▶ [TASK TO COMPLETE] Every entry must be set down exactly in the answer; no pictures should appear.
***** EXTRACTED DATA
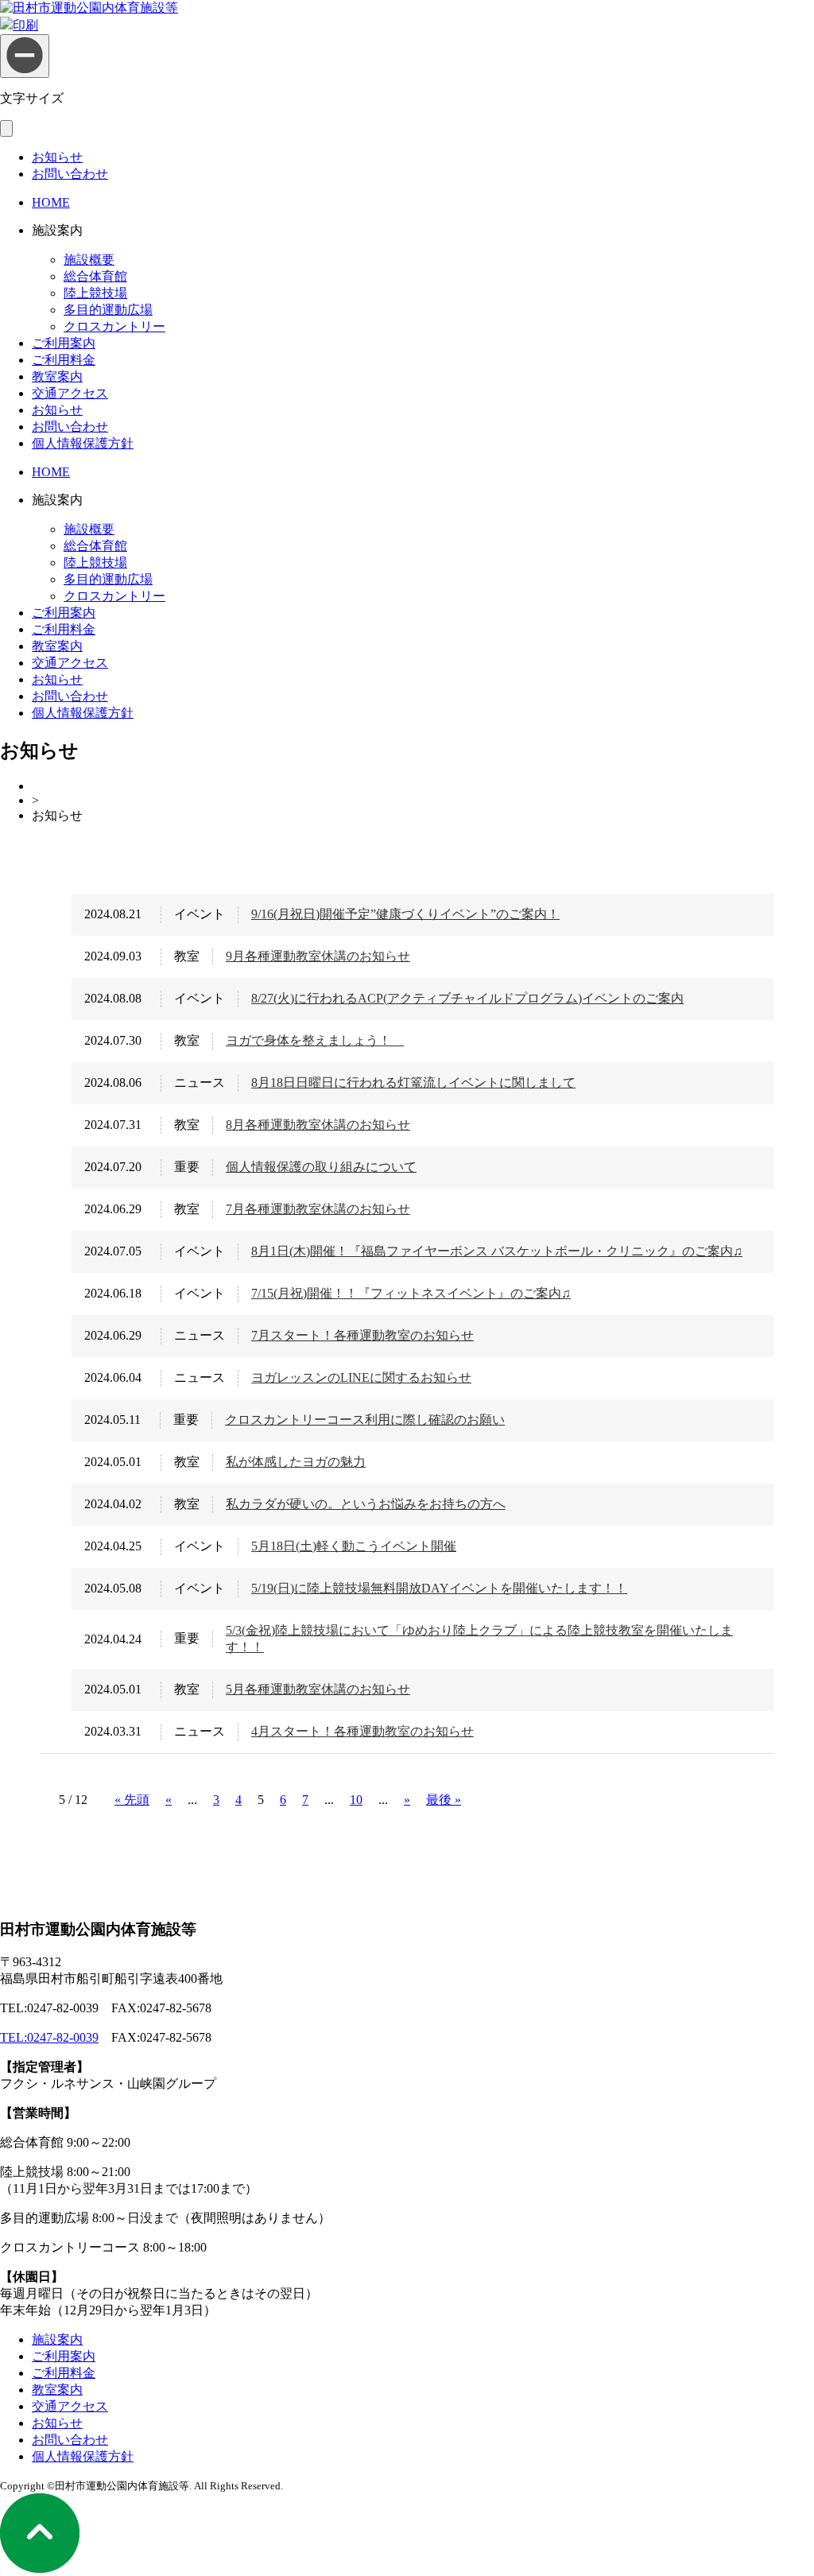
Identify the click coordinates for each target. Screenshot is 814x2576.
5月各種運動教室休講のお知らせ (318, 1689)
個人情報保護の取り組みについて (321, 1167)
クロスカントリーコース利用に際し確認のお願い (365, 1419)
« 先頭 (131, 1799)
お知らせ (57, 157)
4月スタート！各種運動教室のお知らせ (362, 1731)
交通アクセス (70, 393)
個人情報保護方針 (83, 443)
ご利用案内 (63, 343)
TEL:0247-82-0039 (49, 2037)
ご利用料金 (63, 360)
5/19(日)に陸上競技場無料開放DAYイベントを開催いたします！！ (439, 1588)
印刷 (25, 25)
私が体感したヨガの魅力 (296, 1461)
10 (356, 1799)
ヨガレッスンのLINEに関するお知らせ (361, 1377)
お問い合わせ (70, 173)
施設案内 (57, 2339)
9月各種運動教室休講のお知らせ (318, 956)
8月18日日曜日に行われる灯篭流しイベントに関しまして (413, 1082)
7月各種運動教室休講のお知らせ (318, 1209)
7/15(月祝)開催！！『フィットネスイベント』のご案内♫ (411, 1293)
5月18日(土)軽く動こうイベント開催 (353, 1546)
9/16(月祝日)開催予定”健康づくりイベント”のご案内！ (405, 914)
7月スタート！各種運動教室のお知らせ (362, 1335)
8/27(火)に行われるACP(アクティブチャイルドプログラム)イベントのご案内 (467, 998)
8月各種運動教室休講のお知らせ (318, 1124)
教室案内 (57, 376)
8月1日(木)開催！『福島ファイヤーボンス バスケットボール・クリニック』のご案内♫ (496, 1251)
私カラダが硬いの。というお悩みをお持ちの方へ (366, 1504)
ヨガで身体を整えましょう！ (315, 1040)
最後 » (443, 1799)
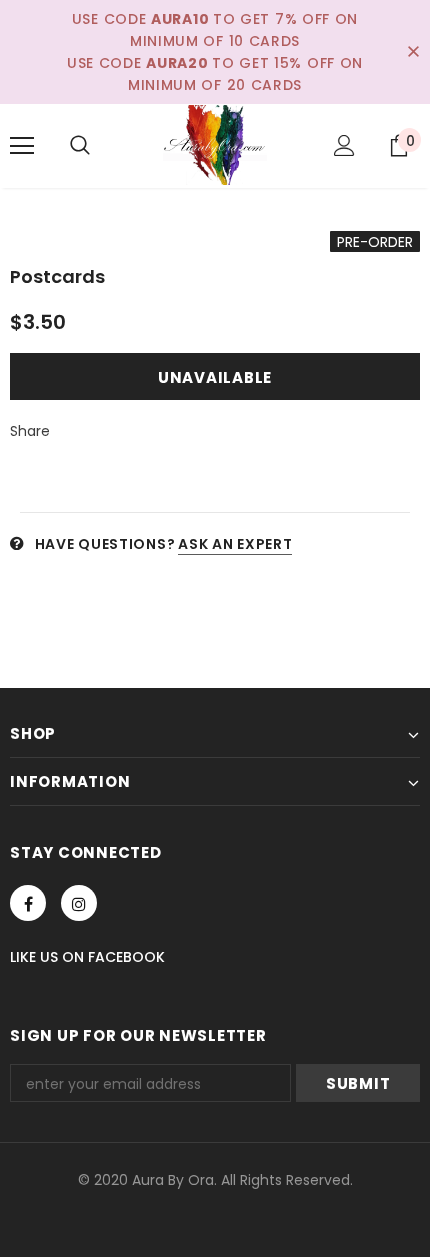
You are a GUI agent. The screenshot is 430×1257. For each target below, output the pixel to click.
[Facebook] (28, 903)
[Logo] (215, 145)
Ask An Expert (235, 544)
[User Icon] (344, 145)
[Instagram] (79, 903)
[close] (413, 52)
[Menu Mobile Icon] (22, 146)
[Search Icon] (80, 146)
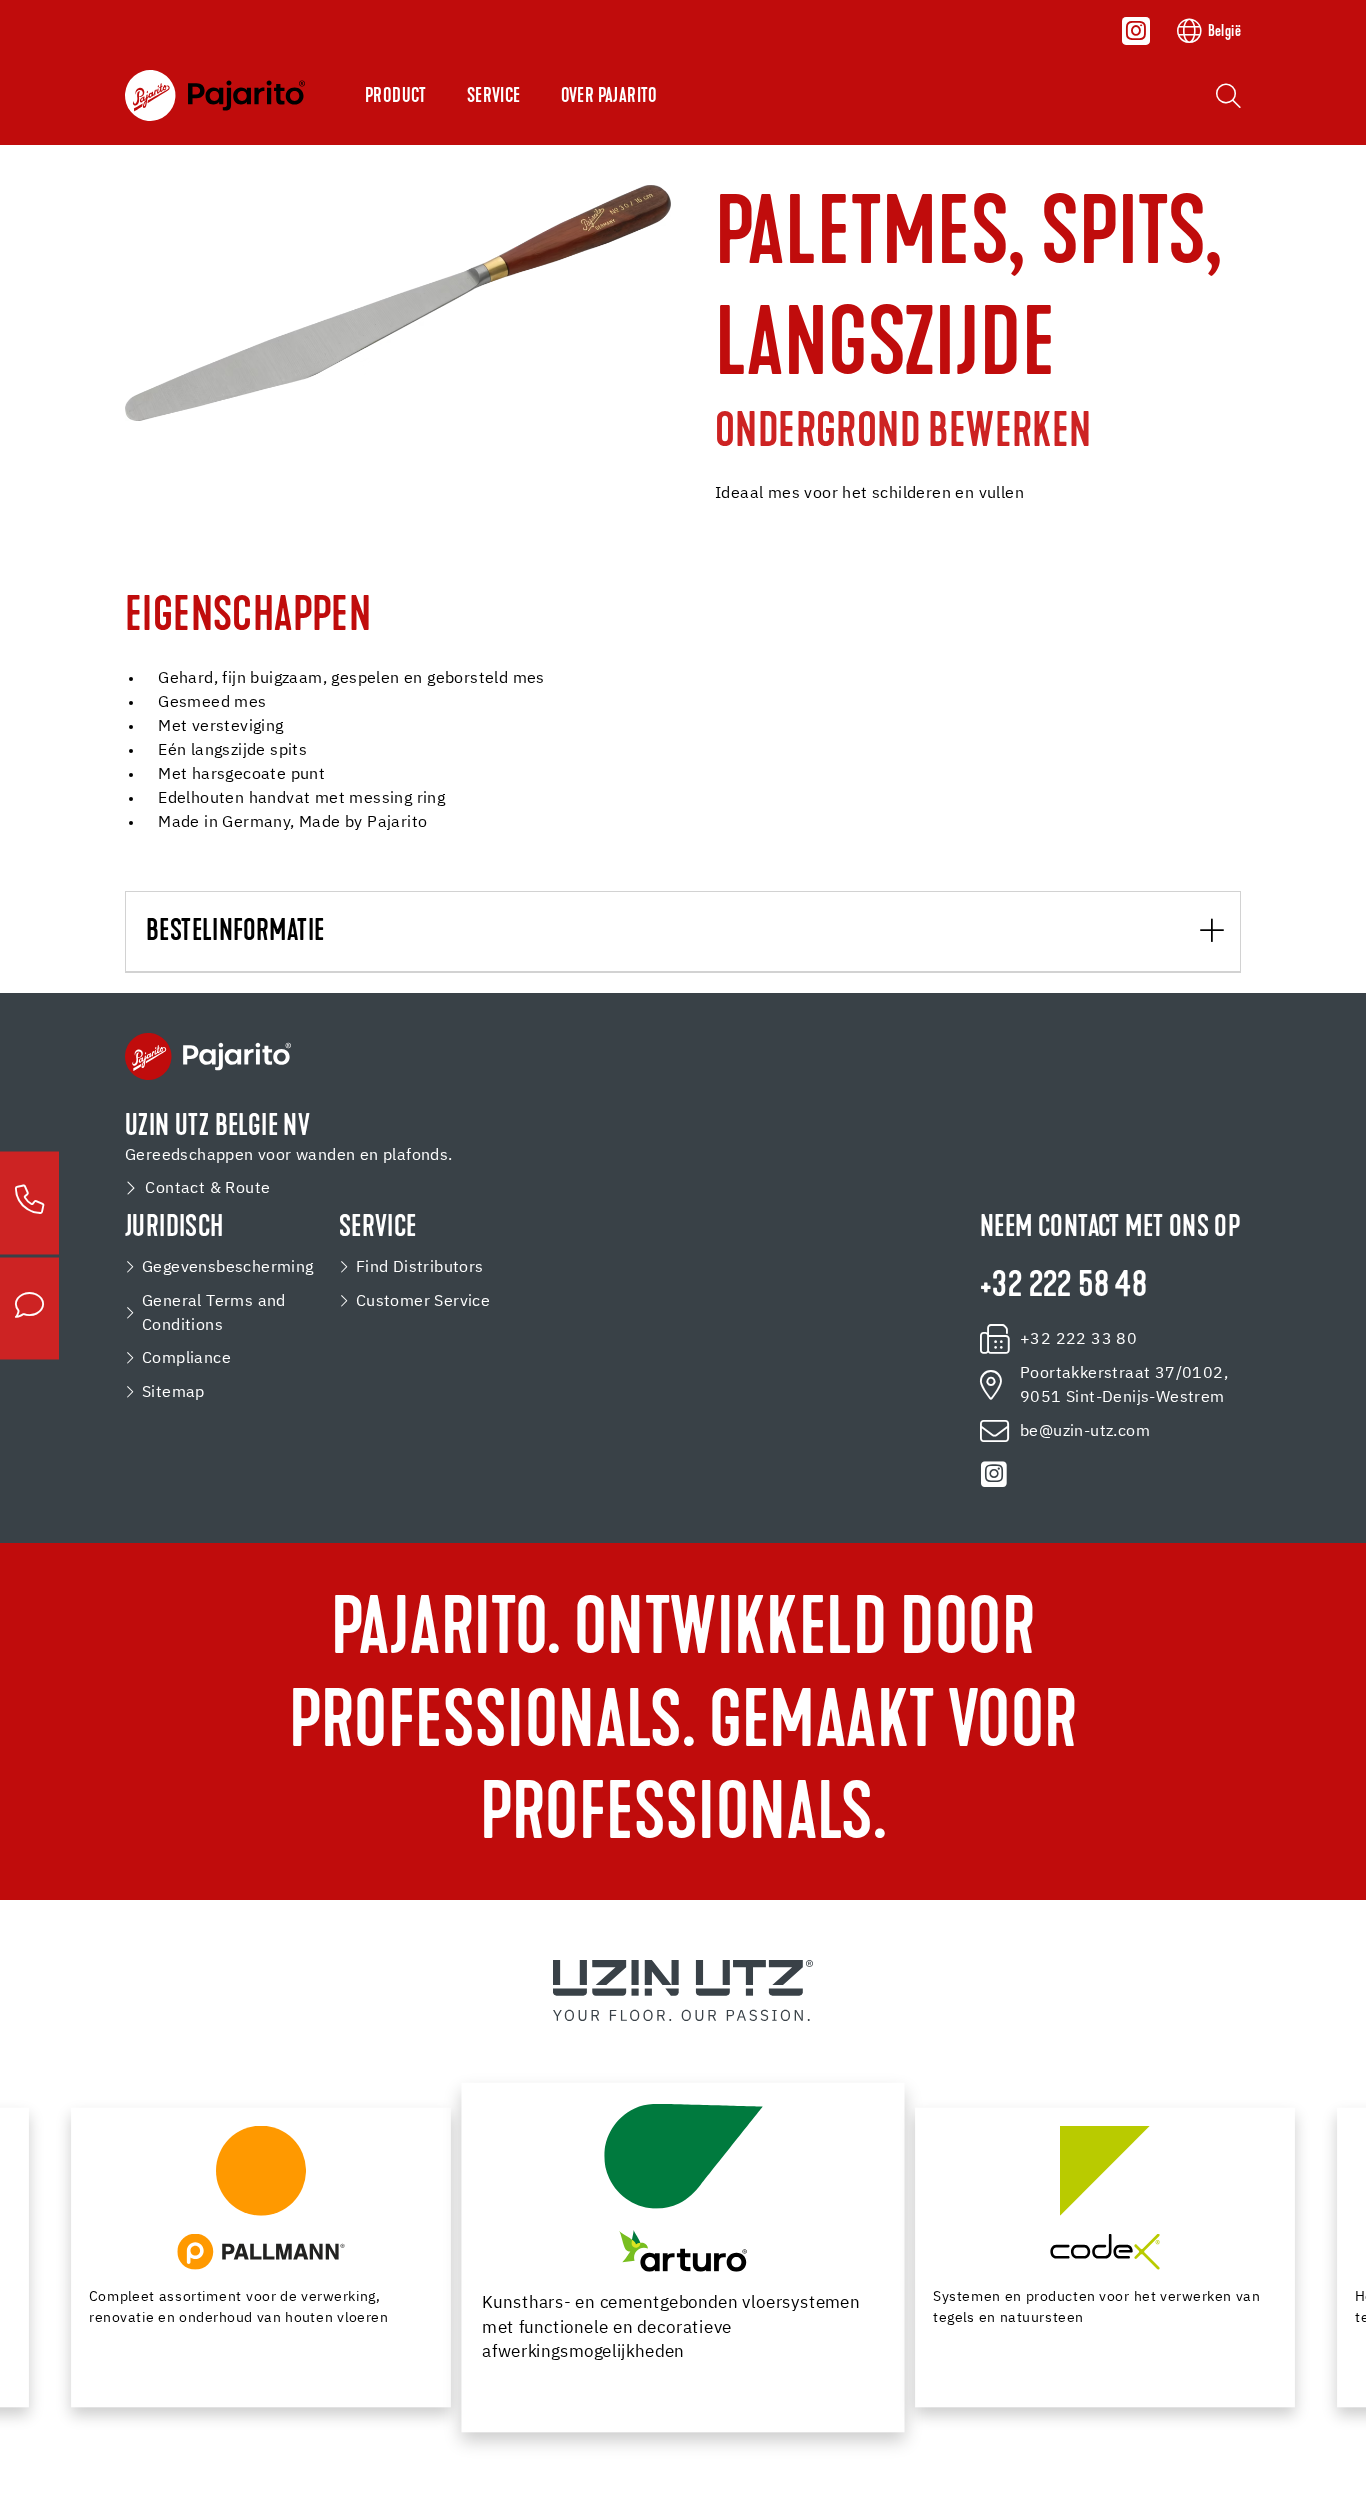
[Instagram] (1136, 31)
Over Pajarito (609, 97)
**********
▶ [ANSWER SPACE]
Identify the click coordinates for each target. Screenshot is 814x2576.
5月各種運動教室休講のお知らせ (318, 1689)
個人情報保護の取り組みについて (321, 1167)
クロスカントリーコース利用に際し確認のお願い (365, 1419)
« 先頭 (131, 1799)
お知らせ (57, 157)
4月スタート！各種運動教室のお知らせ (362, 1731)
交通アクセス (70, 393)
個人情報保護方針 (83, 443)
ご利用案内 (63, 343)
TEL:0247-82-0039 (49, 2037)
ご利用料金 (63, 360)
5/19(日)に陸上競技場無料開放DAYイベントを開催いたします！！ (439, 1588)
印刷 (25, 25)
私が体感したヨガの魅力 (296, 1461)
10 (356, 1799)
ヨガレッスンのLINEに関するお知らせ (361, 1377)
お問い合わせ (70, 173)
施設案内 (57, 2339)
9月各種運動教室休講のお知らせ (318, 956)
8月18日日曜日に行われる灯篭流しイベントに関しまして (413, 1082)
7月各種運動教室休講のお知らせ (318, 1209)
7/15(月祝)開催！！『フィットネスイベント』のご案内♫ (411, 1293)
5月18日(土)軽く動こうイベント開催 (353, 1546)
9/16(月祝日)開催予定”健康づくりイベント”のご案内！ (405, 914)
7月スタート！各種運動教室のお知らせ (362, 1335)
8/27(火)に行われるACP(アクティブチャイルドプログラム)イベントのご案内 (467, 998)
8月各種運動教室休講のお知らせ (318, 1124)
教室案内 (57, 376)
8月1日(木)開催！『福島ファイヤーボンス バスケットボール・クリニック』のご案内♫ (496, 1251)
私カラダが硬いの。というお悩みをお持ちの方へ (366, 1504)
ヨガで身体を整えましょう！ (315, 1040)
最後 » (443, 1799)
You are a GUI agent. The screenshot is 430×1257. For each target below, output the pixel to click.
[Facebook] (28, 903)
[Logo] (215, 145)
Ask An Expert (235, 544)
[User Icon] (344, 145)
[Instagram] (79, 903)
[close] (413, 52)
[Menu Mobile Icon] (22, 146)
[Search Icon] (80, 146)
[Instagram] (1136, 31)
Over Pajarito (609, 97)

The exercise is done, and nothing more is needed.